The Yankees are a tricky brand to be creative with because its majesty is in its simplicity. Therefore, swaying too far from normality is jarring and unnatural. Contrast this with the San Fransisco Giants who have a timeless brand, but have a natural leeway to be adventurous.

As i have said in a previous article, City Connect jerseys need to do three things correctly: 1. Actually reflect the city. 2. Look coherent enough with the teams brand so we can tell who they belong to. 3. look adventurous but not obnoxious. Believe it or not, the Yankees have a crystal clear path to doing all three of these things, particularly the first one. In fact, the Yankees uniform already has a historic connection to the city, and many fans do not even know it. Have you ever stopped to wonder, where did the Yankee logo come from?

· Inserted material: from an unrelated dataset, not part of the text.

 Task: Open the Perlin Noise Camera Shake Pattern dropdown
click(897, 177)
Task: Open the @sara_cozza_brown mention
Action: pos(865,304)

The Interlocking NY logo comes from a badge made by Louis Tiffany to be presented to John McDowell in 1877. McDowell is the first NYC police officer to be shot in the line of duty. Furthermore, the police chief who commissioned such badge, Bill Devery, will one day become a partial owner of the Yankees himself. The Yankee Brand is the New York City Police Department at its roots. This is practically a softball pitch of an opportunity for a City Connect jersey.


The jersey color needs to be a deep navy blue. Not only is this already the Yankees primary color, but it mimics NYPD uniforms. Notice the stripes on the end of the sleeves come from the away jersey, except the blue lines being replaced with black. The NY on the left chest is replaced with the shield of the badge given to McDowell. underneath is his name tag, just as the NYPD have theirs today.

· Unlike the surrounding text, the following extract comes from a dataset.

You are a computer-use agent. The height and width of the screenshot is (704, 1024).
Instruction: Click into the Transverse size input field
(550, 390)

The numbers on the back will be black, outlined in red and blue to suggest sirens from a police cruiser. This may also be consistently represented in the undershirt or compression sleeves. Superimposed into the number is the phrase ”Valor”, which also comes from the original badge.


Home pinstripes are the way to go with these. The Yankees should never play at home without their pinstripes.


The hat is inspired by the 9/11 hats from the past two seasons (by the way it is a shame that they do not sell them). The yellow letters will really pop and compliment the otherwise dark themes of the rest of the uniform.


I strongly debated using players uniform numbers to also be displayed on the front as a badge number. I ultimately decided not to because I want the front of the jersey to specifically commemorate John McDowell as the city connection and the historical reference. While it would admittingly be cool to see a 99 as a badge number and a ”Judge” name tag like a real police uniform, I just feel like maintaining the true meaning of the badge, logo, and roots, are just a tad more important and heartfelt.